▶ [Ausgangstext]
======

Die Vorlieben der Stars umsetzen - egal wie
Bei solchen halboffiziellen Auftritten stimmte sich Mey für gewöhnlich auf eine neue Tournee ein. Einzige Bedingung: Das Management bestand auf einem Saal mit ansteigendem Gestühl. Über welches das Reethus jedoch nie verfügt hat. „Wir haben kurzerhand eine Empore aus einem Baugerüst aufbauen lassen", muss Schlüter rückblickend beinahe ungläubig den Kopf schütteln. „So hat das Reethus das erste und einzige Mal ein ansteigendes Gestühl gehabt".

Es ist eine Flut „toller Erinnerungen", die Schlüter mit den Jahren verknüpft, in denen er die Verantwortung für die Flora und damit für das Geschehen im Reethus trug. Riesig war die Nachfrage nach einer der knapp 600 verfügbaren Karten für das Konzert mit Udo Jürgens im Juni 1988 gewesen. „Damit das fair zuging, haben wir schließlich eine öffentliche Verlosung organisiert. Und mussten viele Leute enttäuschen, die kein Glück gehabt hatten".

======

▶ [Bereitgestellte Daten]
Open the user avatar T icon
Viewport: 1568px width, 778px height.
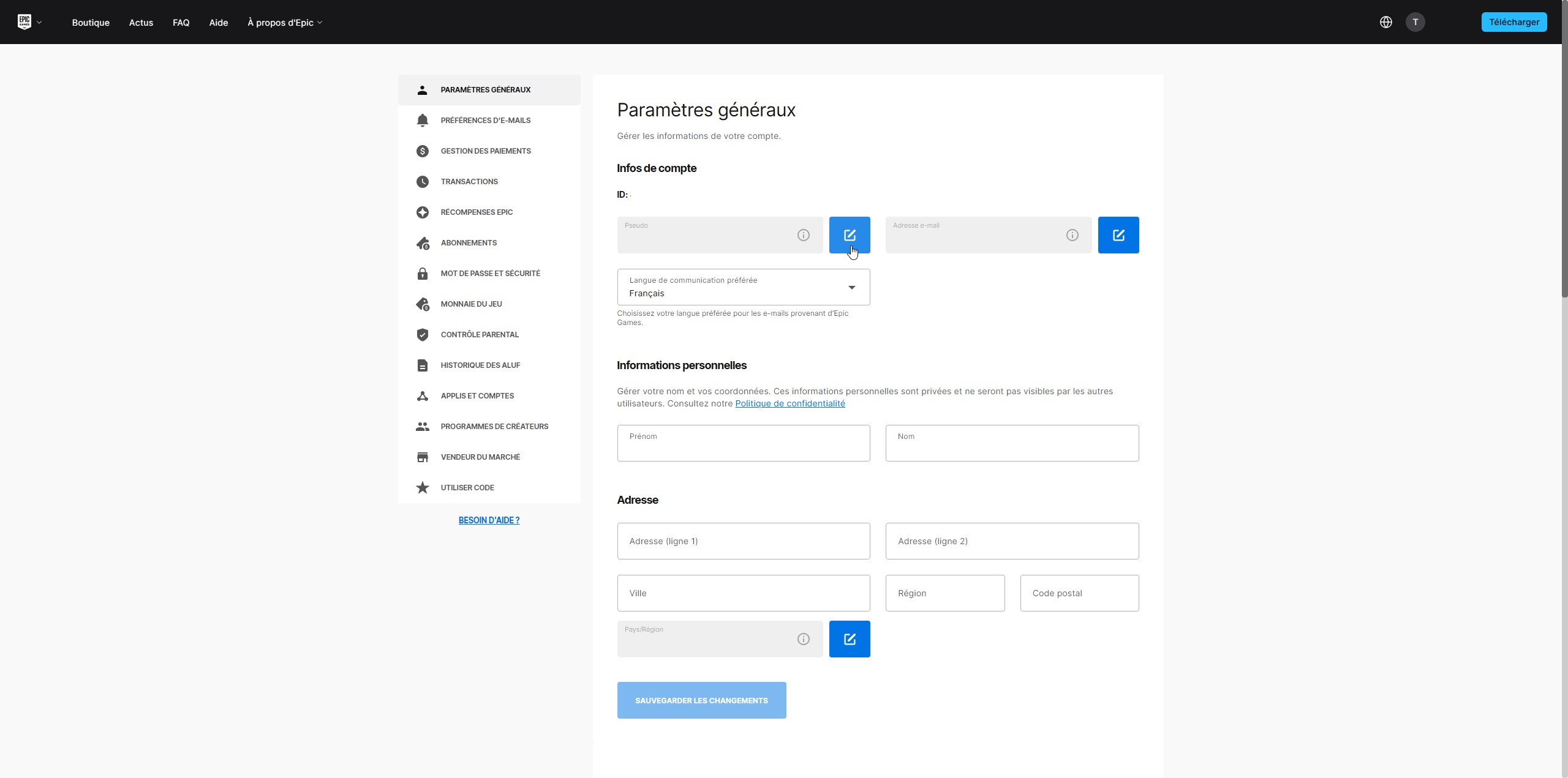coord(1415,22)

======

▶ [Gestellte Aufgabe] Führe den Ausgangstext über Schlüters Erinnerungen an die Konzerte im Reethus im Anschluss an seinen letzten Satz fort.

▶ [Ergebnis]
Bier auf Ex geleert
Fingerspitzengefühl war oft im Umgang mit Künstlern angesagt. So auch bei dem Schlagersänger im fortgeschrittenen Alter, dessen Name hier diskret unter den Tisch fallen soll. Der hatte in der Garderobe vor seinem Auftritt reichlichst mit Weinbrand vorgeglüht. „Ich hatte so meine Bedenken", weiß Schlüter noch. „Aber der Mann stand wie eine Eins auf der Bühne". Sekt war dagegen beim Empfang nach dem ersten von zwei Konzerten von Anne Sophie Mutter ausgeschenkt worden. Als die Ehrengäste damit dem Weltstar, der im Foyer erschien, zuprosten wollten, verweigerte die Musikerin das Prickelwasser. Sie orderte „erstmal ein schönes kühles Bier". Was sie zur allgemeinen Überraschung auf Ex leerte.
Sorgenfalten auf Schlüters Stirn gab es bei Heinos zweitem Auftritt im Reethus, diesmal im Rahmen der Reihe „Gala der Volksmusik". „Da hatten sich vor der Halle junge Leute versammelt, deren Aufschriften auf den T-Shirts nichts Gutes erwarten ließen. Ich wollte Heino auf eventuelle Störungen vorbereiten. Der ließ sich die jungen Leute in die Garderobe kommen, orderte Bier für alle und hat über zwei Stunden, bis ganz kurz vor Konzertbeginn, mit ihnen intensiv geplaudert. Im Saal wunderten sich die älteren Fans dann, wie Heino da von einer Gruppe ganz junger Leute dermaßen umjubelt wurde".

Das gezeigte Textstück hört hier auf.